Set exercise 1: From the article on Germany's intelligence reform below, extract the passage from "Germany’s post-Snowden intelligence" up to and including "standards in Europe.".
Set exercise 2: According to the article on Germany's intelligence reform, how many IP connections can the BND reportedly copy each day for further processing?
Set exercise 3:
State whether each statement agrees with the article on Germany's intelligence reform. Answer yes or no, and quote the words of the article that decide it.
(a) The Bundestag must add the new safeguards to its foreign intelligence legislation by the end of 2021.
(b) The European Court of Human Rights called bulk interception a "valuable means" of counterterrorism.
(c) Most European parliaments curtailed surveillance powers in their post-Snowden reforms.

Germany’s post-Snowden intelligence reform of 2016 lies in shatters. The recent Constitutional Court’s judgement is a slap in the face for those responsible. The list of additional safeguards that the Bundestag is now ordered to write into its foreign intelligence legislation by the end of 2021 is both long and ambitious. If done right, the reform may significantly contribute to the harmonisation of good SIGINT standards in Europe.

When conducting bulk collection against non-nationals outside of Germany, the foreign intelligence service BND must respect their fundamental right to privacy of telecommunications and the freedom of the press. Such is the recent ruling of the German Constitutional Court. It stipulates that these rights are universal in character under the German constitution. German state authorities are bound by it regardless of where they operate. In consequence, central provisions in the Act on the Federal Intelligence Service (BND Act), which restrict the territorial reach of these rights to nationals or people residing in Germany, are unconstitutional. 

Thus, the BND Act, as amended in 2016, needs to be substantially rewritten. This concerns both the mandate and the accompanying procedures for the authorisation, administration, and oversight of strategic foreign-foreign telecommunication surveillance, including the provisions for automated data transfers and international Signals Intelligence (SIGINT) cooperation. For those not familiar with the terms used in Germany, the surveillance practice in question refers to the non-targeted, bundled collection of enormous quantities of communications data for foreign intelligence purposes against non-nationals located outside of Germany. Arguably, this is still the most important surveillance practice of the Bundesnachrichtendienst (BND). The agency can reportedly copy 1.2 trillion IP connections for further processing each day. 

In this first review of some of the Court’s findings, I will elaborate on a few aspects that, I hope, are of particular interest to international readers. The Court has now helped cement bulk collection as a viable surveillance practice across Europe. However, this comes with an impressive list of safeguards that future legislation needs to incorporate, some of which have not been formulated this clearly elsewhere (at least not to my knowledge). This concerns in particular automated data transfers and international intelligence cooperation which now have to be placed on a much stronger legal footing. German overseers must be freed from the shackles of the so-called Third Party Rule. And the German oversight regime, whose fragmentation has become a laughing stock among European overseers, may see a comprehensive face-lift. It will be very interesting to watch how the Bundestag will implement the orders it received from the court, not just for those interested in German intelligence politics. If done right, this can contribute to a growing European acquis on good SIGINT standards.

Mass surveillance by German intelligence is here to stay 

Despite declaring Germany’s foreign intelligence legislation by and large unconstitutional, the judgement also contains an inconvenient truth for the litigators. Bulk collection grew in the shadows of our democracies, but it is here to stay. Practically all European parliaments have expanded, rather than curtailed, surveillance powers in post-Snowden reforms. The European Court of Human Rights called bulk interception a “valuable means” of counterterrorism. The German Constitutional Court is now yet another court to argue in this direction. It does caution that it is “an exceptional power that must be restricted to the gathering of foreign intelligence conducted by an agency that itself has no operational powers”. Still, “if designed in accordance with the principle of proportionality, however, strategic telecommunications surveillance of foreigners in other countries is, in principle, compatible with the fundamental rights of the Basic Law”.

Data section:
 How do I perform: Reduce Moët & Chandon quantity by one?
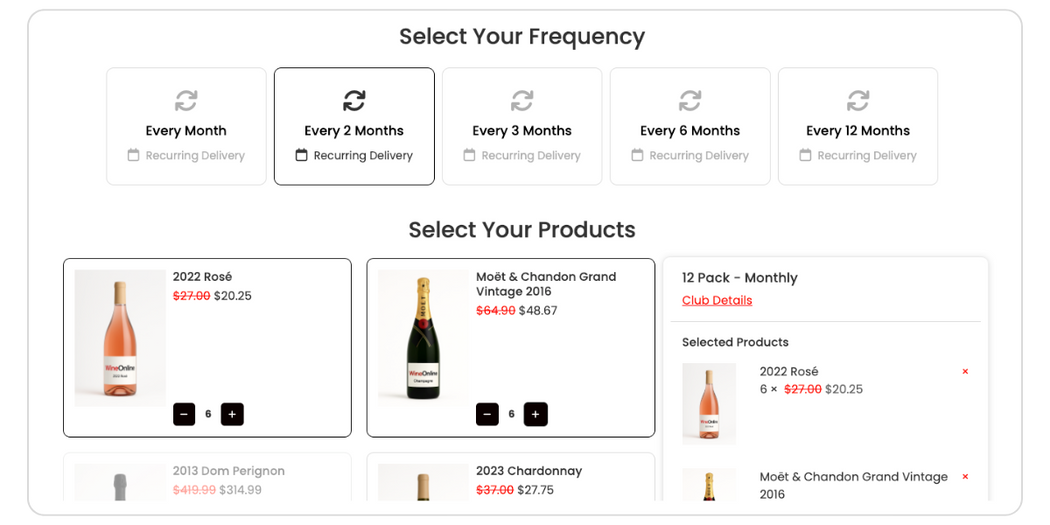point(488,414)
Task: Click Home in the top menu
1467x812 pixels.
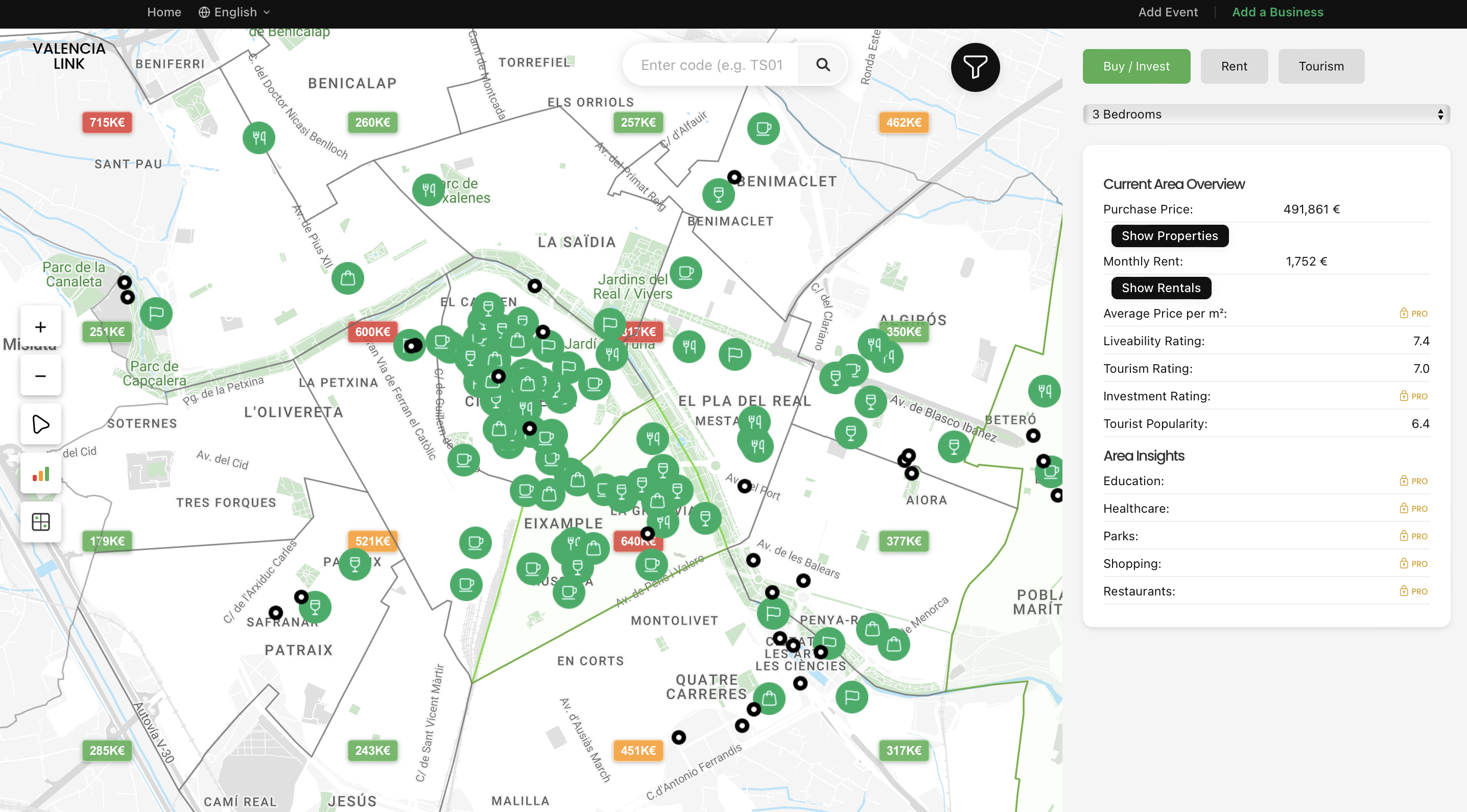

Written reply 1:
Germany’s post-Snowden intelligence reform of 2016 lies in shatters. The recent Constitutional Court’s judgement is a slap in the face for those responsible. The list of additional safeguards that the Bundestag is now ordered to write into its foreign intelligence legislation by the end of 2021 is both long and ambitious. If done right, the reform may significantly contribute to the harmonisation of good SIGINT standards in Europe.

Written reply 2: 1.2 trillion IP connections.

Written reply 3:
(a) Yes: "the Bundestag is now ordered to write into its foreign intelligence legislation by the end of 2021"
(b) Yes: "The European Court of Human Rights called bulk interception a “valuable means” of counterterrorism."
(c) No: "Practically all European parliaments have expanded, rather than curtailed, surveillance powers in post-Snowden reforms."